Victim #5: Harald Gullberg

At 66, this Swedish immigrant was by far the oldest of the Doodler’s victims. His decaying corpse, complete with maggots squirming all over his face, was found on June 4, 1974 in Lincoln Park almost two weeks after his murder. His pants were unzipped and the Doodler had taken his underwear.

Police interview the prime suspect, then release him

About a month after Harald Gullberg’s murder, two gay men were attacked in separate incidents at the Fox Plaza Apartments in a manner that resembled the Doodler’s MO.

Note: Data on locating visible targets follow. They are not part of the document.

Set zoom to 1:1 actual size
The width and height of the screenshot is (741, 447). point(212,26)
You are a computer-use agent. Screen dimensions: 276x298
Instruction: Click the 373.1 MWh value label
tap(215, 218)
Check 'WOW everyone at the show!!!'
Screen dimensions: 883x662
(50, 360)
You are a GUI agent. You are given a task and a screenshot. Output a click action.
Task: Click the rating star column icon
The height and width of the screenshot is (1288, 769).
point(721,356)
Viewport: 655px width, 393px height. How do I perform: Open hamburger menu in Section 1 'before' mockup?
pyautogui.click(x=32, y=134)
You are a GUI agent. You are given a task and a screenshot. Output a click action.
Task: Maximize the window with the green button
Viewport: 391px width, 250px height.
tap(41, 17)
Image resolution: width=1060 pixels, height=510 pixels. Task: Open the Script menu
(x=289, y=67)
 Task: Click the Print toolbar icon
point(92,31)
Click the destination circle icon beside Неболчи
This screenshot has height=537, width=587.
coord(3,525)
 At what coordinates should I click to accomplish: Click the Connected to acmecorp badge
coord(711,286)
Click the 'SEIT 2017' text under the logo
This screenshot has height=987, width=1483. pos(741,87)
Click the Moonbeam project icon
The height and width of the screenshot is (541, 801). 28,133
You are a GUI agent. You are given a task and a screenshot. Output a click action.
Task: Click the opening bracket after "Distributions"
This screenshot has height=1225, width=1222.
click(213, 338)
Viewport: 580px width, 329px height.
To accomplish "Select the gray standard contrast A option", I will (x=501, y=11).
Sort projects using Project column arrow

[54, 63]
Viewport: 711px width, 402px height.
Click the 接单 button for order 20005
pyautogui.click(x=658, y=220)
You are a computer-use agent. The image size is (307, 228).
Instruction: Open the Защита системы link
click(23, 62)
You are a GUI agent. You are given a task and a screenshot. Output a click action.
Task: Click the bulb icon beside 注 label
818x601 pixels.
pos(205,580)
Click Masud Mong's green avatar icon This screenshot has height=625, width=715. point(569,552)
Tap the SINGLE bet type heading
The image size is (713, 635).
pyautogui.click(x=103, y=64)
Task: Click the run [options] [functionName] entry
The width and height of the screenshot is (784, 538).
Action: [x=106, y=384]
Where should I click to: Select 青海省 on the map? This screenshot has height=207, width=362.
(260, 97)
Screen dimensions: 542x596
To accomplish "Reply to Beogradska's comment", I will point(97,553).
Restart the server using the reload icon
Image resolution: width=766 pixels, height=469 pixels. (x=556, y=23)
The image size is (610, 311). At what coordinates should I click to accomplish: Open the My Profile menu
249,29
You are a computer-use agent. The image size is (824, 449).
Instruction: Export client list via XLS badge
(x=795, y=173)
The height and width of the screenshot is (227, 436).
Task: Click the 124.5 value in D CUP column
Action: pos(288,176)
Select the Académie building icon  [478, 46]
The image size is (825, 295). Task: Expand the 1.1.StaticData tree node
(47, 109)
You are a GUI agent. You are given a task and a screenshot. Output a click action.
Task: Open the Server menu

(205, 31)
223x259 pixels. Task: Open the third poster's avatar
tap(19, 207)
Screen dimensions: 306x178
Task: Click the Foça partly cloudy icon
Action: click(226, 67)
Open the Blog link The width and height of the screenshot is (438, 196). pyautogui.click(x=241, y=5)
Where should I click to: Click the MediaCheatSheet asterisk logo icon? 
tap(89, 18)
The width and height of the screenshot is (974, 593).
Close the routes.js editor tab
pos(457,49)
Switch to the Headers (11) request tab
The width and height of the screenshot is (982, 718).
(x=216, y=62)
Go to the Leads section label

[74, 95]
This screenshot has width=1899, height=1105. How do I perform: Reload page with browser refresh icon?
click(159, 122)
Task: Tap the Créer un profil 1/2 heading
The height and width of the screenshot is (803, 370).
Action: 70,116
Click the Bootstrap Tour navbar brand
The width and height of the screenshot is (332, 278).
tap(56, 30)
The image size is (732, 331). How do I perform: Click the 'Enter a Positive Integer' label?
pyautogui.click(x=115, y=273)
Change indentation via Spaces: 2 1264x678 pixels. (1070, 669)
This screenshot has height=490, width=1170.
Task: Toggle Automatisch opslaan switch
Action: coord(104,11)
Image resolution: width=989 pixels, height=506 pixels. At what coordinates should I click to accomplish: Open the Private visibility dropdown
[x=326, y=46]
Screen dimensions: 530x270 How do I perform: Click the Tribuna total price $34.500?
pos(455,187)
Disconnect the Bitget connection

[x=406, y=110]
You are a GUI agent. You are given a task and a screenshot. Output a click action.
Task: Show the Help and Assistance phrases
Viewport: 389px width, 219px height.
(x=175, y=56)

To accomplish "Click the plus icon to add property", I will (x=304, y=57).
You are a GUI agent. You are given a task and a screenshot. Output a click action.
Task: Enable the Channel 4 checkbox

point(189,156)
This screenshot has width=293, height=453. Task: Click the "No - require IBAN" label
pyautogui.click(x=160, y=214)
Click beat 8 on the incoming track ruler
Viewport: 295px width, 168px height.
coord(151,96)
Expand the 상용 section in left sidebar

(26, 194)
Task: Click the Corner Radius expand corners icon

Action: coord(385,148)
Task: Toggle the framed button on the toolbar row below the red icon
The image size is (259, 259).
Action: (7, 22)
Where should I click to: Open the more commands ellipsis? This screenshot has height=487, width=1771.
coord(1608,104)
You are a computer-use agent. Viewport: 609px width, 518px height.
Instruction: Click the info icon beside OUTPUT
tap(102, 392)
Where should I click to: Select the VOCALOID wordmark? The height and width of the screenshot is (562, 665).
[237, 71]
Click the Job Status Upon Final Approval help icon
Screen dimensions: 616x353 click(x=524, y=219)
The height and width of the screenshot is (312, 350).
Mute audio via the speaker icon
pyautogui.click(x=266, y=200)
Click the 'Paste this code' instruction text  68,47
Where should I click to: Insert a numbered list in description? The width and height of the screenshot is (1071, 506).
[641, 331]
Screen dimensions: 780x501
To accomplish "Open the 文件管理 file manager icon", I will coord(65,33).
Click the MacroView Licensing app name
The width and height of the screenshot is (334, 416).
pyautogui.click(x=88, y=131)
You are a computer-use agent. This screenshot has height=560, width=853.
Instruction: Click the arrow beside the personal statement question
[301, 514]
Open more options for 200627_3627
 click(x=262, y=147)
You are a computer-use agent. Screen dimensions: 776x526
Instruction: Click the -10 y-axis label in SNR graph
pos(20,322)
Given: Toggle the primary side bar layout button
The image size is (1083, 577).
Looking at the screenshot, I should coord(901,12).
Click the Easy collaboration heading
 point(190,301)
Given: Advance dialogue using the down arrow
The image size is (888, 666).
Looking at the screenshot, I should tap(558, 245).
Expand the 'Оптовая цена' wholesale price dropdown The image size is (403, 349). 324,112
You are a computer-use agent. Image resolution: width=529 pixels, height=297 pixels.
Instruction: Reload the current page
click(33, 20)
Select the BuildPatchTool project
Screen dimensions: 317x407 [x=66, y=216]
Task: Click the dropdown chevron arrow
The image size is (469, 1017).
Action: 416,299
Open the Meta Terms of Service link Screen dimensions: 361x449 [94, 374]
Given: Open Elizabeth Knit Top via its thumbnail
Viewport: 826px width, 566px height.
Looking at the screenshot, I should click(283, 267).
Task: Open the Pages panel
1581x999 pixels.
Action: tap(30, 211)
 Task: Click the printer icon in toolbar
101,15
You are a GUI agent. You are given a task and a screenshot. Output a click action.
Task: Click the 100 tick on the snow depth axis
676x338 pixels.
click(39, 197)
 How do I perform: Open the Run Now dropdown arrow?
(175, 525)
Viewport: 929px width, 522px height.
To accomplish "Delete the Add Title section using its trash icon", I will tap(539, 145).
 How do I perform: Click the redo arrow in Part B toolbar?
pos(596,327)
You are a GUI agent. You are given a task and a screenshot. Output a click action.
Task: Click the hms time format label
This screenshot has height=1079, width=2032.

By this time, enough witnesses had come forth that the police were able to release a composite sketch of the suspect. They arrested a man who resembled the sketch after he’d entered a Tenderloin bar and offered to draw some of the patrons. But not only did he have a sketchbook—he was also carrying a butcher knife.

In 1977, police revealed they had a prime suspect whom they’d been talking to for a year. They said he spoke freely but stopped short of confessing to the murders. They also spoke to a psychiatrist who said he’d treated the suspect in 1976 and that he’d confessed to the murders. They said that the suspect had a quiet personality, was of above average intelligence, and told them that he had studied commercial art in school.

However, this was not enough to convict him. Even the alleged foreign diplomat—who says he met the suspect at a restaurant and brought him back to his apartment after being asked if he had any cocaine, only to be stabbed six times—refused to testify for fear of being outed as gay.

The social stigma of being gay was so strong in the 1970s, even in the gay Mecca that is San Francisco, that three separate men chose not to prosecute the man who tried to murder them rather than being outed.

Police have hinted, though, that new DNA evidence may finally be what brings the Doodler to justice.